The baffling element of this story is that Erena has no idea what ‘war’, ‘attack’ or ‘violence’ are. It appears she belongs to a Perfect Pacifist People, a trope that was common in the era of original Star Trek, but which seems to have dropped out of fashion. I suspect it was originally a reaction to the development of nukes and the Cold War. People believed that no future war was possible, because all wars would invariably go nuclear. In the decades since the fall of the Berlin Wall in 1989, however, we’ve seen multiple wars – nukes or no nukes, and the idea of future societies adopting pacifism now seems rather quaint.
Endings
The last story, Endings, by William Forstchen, is another of my favourites in this anthology. In the far future, when humanity have been destroyed in a galactic war, Sherman the Bolo wakes up from stasis to discover the last surviving Melconians.
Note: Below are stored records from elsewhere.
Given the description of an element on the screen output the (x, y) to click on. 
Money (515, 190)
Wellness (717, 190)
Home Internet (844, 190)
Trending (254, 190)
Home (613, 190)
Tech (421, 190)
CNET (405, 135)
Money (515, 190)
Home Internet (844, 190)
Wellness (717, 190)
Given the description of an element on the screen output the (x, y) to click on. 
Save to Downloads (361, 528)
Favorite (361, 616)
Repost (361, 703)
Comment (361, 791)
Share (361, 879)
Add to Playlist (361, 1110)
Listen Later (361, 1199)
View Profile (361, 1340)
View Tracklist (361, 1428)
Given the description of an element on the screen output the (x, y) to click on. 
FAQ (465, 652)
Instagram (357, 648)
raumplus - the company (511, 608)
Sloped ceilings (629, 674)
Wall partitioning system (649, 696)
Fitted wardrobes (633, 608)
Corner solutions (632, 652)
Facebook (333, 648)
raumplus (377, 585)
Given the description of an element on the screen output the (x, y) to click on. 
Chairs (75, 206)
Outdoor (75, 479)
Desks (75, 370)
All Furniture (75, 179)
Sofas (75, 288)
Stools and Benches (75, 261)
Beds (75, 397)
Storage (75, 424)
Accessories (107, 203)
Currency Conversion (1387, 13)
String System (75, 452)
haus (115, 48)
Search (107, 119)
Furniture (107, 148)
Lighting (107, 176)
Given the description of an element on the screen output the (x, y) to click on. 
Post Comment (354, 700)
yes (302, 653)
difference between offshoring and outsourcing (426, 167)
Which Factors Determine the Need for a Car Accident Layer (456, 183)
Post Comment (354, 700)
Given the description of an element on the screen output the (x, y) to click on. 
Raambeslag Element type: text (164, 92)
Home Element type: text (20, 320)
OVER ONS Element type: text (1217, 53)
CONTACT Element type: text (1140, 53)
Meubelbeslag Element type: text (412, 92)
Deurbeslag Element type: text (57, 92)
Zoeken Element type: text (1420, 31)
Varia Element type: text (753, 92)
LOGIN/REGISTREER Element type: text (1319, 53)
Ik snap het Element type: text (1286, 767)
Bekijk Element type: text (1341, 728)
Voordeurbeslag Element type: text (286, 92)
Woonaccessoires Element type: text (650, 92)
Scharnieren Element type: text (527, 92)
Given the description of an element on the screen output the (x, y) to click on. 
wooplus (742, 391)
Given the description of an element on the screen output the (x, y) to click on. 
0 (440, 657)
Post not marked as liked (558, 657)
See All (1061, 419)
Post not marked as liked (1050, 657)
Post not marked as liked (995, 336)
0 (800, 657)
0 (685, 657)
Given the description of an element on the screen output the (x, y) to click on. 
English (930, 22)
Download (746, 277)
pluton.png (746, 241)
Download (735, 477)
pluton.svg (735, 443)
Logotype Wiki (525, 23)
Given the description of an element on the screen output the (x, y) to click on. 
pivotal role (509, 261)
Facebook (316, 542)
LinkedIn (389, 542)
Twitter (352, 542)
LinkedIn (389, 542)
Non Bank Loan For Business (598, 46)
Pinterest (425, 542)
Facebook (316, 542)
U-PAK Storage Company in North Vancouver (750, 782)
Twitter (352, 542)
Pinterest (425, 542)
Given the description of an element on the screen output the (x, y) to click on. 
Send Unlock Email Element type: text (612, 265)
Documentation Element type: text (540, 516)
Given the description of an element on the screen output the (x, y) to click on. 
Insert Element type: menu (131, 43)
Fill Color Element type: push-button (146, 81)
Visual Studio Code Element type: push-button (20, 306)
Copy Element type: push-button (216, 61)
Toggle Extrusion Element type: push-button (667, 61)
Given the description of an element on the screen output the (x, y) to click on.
After a chase and some misunderstandings, he eventually faces up, doggo-a-tanko, to Melconian General Drak Na-Drak.
“General Drak Na-Drak, I am Sherman, 4th of the 9th Dinochrome Brigade and I demand your surrender.”
Drak smiled and finally shook his head. “Go to hell.”
Sherman, taken aback, said nothing for a long moment.
War is hell, it had once been said, and we were the demons that created it.
“We’re already in hell,” Sherman finally replied.
And so, Sherman blasts off the planet, leaving the aliens that were once Melconians in peace.